• [AIM OF THE TASK] What lines of the data below hold "next"? Show them.

Stored records
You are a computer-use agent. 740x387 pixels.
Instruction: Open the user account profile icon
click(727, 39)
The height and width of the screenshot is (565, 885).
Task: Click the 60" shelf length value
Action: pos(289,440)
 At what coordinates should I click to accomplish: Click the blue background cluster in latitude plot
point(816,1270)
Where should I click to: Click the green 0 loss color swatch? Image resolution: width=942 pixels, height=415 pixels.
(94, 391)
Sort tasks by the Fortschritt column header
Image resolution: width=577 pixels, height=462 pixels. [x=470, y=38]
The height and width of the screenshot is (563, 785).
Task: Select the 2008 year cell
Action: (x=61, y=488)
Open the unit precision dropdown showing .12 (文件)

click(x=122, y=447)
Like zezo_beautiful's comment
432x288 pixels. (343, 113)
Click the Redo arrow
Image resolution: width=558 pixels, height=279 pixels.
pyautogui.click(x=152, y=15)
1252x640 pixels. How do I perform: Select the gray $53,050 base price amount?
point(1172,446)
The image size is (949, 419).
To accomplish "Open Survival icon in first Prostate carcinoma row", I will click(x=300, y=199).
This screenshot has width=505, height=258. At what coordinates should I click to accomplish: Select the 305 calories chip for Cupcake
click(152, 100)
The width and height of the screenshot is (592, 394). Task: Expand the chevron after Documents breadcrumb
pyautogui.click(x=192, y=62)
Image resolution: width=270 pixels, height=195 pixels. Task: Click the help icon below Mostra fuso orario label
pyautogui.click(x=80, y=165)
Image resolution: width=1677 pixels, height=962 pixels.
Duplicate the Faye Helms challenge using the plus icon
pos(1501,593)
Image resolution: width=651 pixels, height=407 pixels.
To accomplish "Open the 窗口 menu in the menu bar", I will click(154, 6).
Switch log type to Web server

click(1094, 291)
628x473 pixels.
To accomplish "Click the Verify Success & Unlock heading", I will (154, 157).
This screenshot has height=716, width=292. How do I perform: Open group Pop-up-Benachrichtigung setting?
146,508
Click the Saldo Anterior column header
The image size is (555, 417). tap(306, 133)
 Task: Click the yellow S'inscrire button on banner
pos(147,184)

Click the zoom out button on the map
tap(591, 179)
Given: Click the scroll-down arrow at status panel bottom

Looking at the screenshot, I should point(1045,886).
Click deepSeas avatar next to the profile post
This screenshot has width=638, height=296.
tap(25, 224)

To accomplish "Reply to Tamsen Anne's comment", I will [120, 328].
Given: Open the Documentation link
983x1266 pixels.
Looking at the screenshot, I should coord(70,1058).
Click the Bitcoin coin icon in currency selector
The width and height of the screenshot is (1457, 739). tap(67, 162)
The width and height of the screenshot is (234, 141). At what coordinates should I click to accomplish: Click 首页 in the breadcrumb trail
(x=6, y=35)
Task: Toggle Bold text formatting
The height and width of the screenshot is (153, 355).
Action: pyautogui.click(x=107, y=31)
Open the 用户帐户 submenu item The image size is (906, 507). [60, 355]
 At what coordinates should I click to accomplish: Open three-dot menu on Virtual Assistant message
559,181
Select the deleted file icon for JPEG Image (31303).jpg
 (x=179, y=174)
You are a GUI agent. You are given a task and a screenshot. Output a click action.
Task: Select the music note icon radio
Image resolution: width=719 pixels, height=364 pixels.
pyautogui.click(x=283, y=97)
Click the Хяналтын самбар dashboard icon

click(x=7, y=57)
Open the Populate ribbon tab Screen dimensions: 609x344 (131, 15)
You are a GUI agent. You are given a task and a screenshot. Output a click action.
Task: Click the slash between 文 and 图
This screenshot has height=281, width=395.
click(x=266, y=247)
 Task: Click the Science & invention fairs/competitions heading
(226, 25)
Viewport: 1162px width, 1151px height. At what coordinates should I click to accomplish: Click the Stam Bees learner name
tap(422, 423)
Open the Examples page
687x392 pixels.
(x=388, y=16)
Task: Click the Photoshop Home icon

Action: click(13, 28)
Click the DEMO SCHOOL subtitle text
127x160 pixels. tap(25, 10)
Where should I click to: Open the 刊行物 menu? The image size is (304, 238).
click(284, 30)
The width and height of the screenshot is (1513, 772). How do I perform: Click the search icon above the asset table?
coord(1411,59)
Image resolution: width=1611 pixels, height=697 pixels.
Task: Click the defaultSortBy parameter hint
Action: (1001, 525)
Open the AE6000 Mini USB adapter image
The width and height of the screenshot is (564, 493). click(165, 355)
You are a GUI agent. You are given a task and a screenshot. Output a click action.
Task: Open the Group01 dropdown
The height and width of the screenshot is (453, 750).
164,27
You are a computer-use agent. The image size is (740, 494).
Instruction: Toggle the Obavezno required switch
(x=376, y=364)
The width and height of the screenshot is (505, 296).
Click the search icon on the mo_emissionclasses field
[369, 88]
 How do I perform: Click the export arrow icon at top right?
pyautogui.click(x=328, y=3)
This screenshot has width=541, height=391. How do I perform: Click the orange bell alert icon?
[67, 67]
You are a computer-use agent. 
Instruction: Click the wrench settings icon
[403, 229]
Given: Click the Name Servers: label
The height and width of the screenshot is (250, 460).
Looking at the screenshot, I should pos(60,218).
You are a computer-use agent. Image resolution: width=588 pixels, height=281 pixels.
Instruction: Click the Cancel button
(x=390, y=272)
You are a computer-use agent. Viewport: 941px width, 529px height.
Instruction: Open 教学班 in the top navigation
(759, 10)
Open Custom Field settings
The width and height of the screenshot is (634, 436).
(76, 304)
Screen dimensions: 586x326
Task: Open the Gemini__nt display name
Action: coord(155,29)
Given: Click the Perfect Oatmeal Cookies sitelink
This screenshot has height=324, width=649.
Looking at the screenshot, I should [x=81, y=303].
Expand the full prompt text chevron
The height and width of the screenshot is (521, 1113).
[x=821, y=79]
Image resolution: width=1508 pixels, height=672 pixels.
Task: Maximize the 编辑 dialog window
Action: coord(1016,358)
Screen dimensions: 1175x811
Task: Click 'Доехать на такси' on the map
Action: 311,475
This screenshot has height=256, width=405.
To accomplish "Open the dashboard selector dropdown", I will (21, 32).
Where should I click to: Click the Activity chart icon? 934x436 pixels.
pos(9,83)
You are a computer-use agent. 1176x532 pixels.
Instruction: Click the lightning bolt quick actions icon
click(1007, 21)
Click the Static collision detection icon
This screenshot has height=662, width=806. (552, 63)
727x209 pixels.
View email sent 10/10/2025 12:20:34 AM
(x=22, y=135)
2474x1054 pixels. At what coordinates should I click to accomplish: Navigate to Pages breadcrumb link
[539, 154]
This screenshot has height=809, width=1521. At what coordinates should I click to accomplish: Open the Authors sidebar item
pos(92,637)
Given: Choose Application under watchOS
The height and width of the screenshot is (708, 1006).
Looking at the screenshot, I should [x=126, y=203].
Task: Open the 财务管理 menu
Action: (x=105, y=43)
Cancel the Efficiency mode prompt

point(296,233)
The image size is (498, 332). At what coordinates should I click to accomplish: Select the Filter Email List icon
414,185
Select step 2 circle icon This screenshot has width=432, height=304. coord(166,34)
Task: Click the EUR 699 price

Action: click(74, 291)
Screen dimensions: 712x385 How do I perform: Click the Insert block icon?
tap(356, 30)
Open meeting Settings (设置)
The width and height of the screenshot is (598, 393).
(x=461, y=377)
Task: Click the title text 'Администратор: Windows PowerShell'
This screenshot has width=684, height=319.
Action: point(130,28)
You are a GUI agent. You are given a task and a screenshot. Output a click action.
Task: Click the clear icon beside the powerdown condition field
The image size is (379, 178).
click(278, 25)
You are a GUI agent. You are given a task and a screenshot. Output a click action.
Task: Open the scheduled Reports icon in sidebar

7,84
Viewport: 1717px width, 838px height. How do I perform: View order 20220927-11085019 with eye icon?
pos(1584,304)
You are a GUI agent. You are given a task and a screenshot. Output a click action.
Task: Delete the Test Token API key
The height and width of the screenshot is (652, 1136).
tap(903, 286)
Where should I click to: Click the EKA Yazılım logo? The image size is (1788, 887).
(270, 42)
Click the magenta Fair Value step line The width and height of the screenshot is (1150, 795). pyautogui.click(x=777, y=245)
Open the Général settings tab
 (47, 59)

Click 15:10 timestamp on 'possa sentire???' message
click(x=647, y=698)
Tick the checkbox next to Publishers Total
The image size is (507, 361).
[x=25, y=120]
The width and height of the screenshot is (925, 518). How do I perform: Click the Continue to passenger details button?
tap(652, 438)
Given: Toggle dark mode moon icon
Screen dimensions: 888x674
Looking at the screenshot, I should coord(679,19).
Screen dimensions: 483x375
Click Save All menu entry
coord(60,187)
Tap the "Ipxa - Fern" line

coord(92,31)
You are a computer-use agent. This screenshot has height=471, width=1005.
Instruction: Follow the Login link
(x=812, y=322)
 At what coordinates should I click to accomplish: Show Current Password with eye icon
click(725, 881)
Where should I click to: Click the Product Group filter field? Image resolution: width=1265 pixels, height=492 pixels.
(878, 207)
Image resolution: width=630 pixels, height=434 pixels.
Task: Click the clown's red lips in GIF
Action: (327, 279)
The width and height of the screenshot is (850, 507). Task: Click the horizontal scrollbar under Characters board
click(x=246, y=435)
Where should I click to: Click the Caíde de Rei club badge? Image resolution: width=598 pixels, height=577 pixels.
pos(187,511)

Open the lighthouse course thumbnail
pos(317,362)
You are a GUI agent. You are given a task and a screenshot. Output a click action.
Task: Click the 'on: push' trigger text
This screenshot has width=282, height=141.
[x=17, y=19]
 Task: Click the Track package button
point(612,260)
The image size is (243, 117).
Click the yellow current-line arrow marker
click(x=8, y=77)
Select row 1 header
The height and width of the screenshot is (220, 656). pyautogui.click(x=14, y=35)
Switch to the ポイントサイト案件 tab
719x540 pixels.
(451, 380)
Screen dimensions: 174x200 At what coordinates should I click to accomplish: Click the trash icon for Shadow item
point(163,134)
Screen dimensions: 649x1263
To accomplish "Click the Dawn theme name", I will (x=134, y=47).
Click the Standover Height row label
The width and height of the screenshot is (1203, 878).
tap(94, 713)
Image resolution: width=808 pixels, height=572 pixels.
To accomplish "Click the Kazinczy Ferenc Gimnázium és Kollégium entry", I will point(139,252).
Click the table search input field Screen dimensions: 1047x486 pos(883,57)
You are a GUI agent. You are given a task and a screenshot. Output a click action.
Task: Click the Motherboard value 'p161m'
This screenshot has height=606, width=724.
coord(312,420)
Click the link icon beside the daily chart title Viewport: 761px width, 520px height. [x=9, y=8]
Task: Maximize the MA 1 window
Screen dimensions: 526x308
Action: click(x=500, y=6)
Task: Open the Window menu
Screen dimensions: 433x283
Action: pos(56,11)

• [TASK OUTPUT]
Click deepSeas avatar next to the profile post
Tick the checkbox next to Publishers Total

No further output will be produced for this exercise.